Say we want to check whether some text appears in a larger text. For example, whether 'rshi' appears in 'entrepreneurship'. We can write this as:
function contains(str, substr) {
// Walking through the characters in `str`...
for (let i = 0; i <= str.length - substr.length; i++) {
// At each point, we'll keep a flag to say whether the
// characters starting from that point match the substring
let sameChars = true;
// Check if all the characters in the string
// (counting from index `i`) match the substring
for (let j = 0; j < substr.length; j++) {
if (str[i + j] !== substr[j]) {
sameChars = false;
break;
}
}
// If all the characters are the same, we have a match! :)
if (sameChars) return true;
}
// At this point, we've checked through the
// entire string, but there's no match :(
return false;
}
To check whether the string contains the substring, we loop through the characters in the string. And at each character, we check whether the substring matches from that point. We can represent this as O(p*q), where p is the length of the string and q is the length of the substring.

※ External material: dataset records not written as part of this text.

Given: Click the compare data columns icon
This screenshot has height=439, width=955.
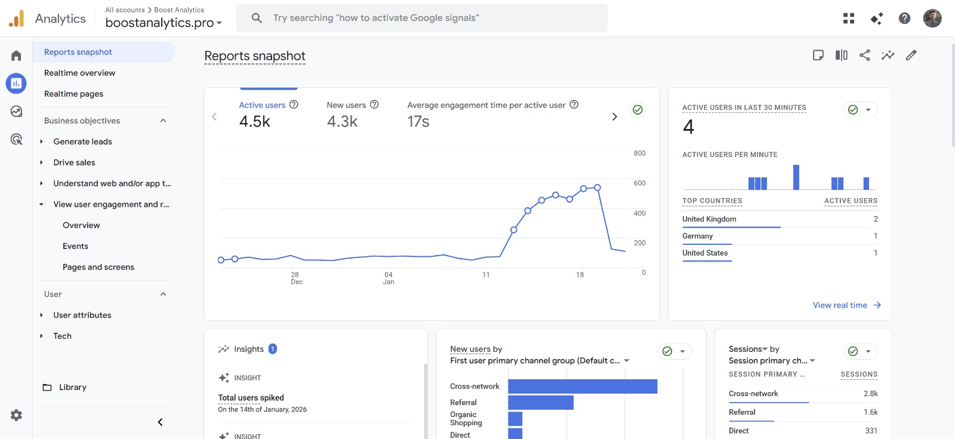Looking at the screenshot, I should [x=841, y=56].
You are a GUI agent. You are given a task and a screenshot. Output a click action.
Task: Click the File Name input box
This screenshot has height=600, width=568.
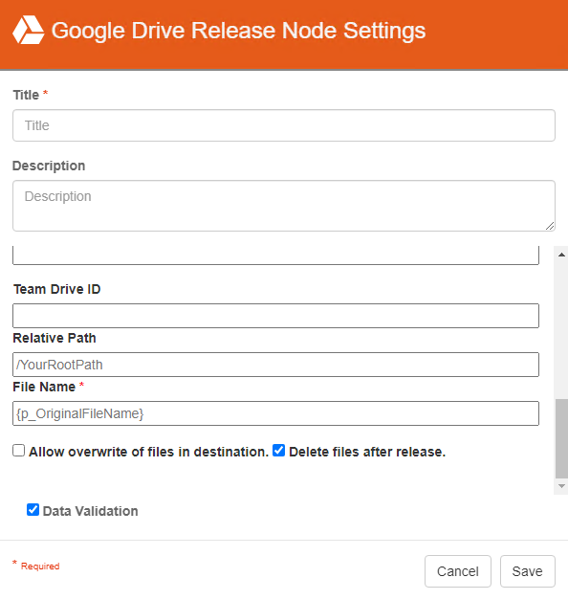(x=275, y=413)
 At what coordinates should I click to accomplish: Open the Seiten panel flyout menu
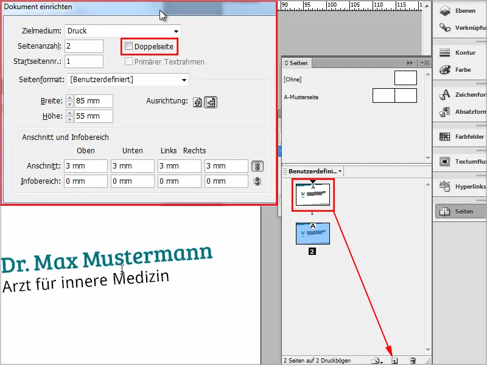pos(425,63)
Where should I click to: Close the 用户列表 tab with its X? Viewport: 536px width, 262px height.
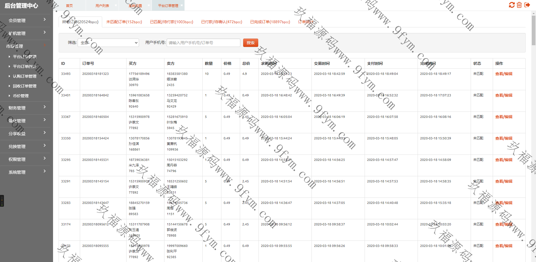tap(116, 5)
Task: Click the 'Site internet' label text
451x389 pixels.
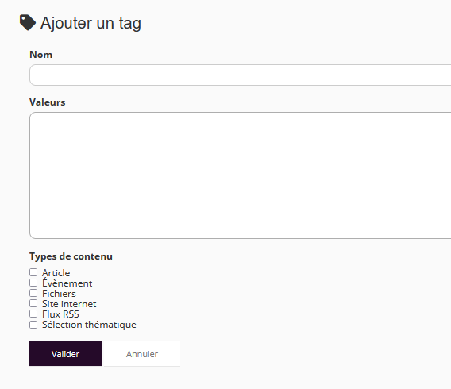Action: point(69,304)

But there's another way to look at this program. Looping through the characters in the string is much like looping through an array of the string's suffixes. When we look for 'rshi' in 'entrepreneurship', we're checking whether any string in this array starts with 'rshi':
['entrepreneurship', 'ntrepreneurship', 'trepreneurship', 'repreneurship',
'epreneurship', 'preneurship', 'reneurship', 'eneurship', 'neurship',
'eurship', 'urship', 'rship', 'ship', 'hip', 'ip', 'p']
^^^^^^^
We're in familiar territory here. We have a list of "words" and we want to check whether one of the words starts with a prefix. We already know a good way to solve this problem: the trie!
We can add all the suffixes into a trie. And then check the trie for the substring:
function hasPrefix(trie, prefix) {
let current = trie;
// For each character in the prefix...
for (let i = 0; i < prefix.length; i++) {
const index = alphabet.indexOf(prefix[i]);
// If there is no child trie, there
// are no words starting with the prefix
if (!current.children[index]) return false;
current = current.children[index];
}
// If child trees exist till the end of the prefix,
// then the trie contains the prefix! :)
return true;
}
The time complexity of checking whether the prefix exists in the trie is O(q), where q is the length of the substring. Effectively, by indexing the text into a "suffix trie" beforehand, we improve the performance of finding a substring from O(p*q) to O(q).
Suffix tries are typically much larger than the text they represent. Usually, a compressed version of the suffix trie, known as the suffix tree, is used instead. These suffix trees are useful in many text-based operations, like free-text search and for finding patterns in long DNA and protein sequences.
The complete code for the examples in this post is available on GitHub.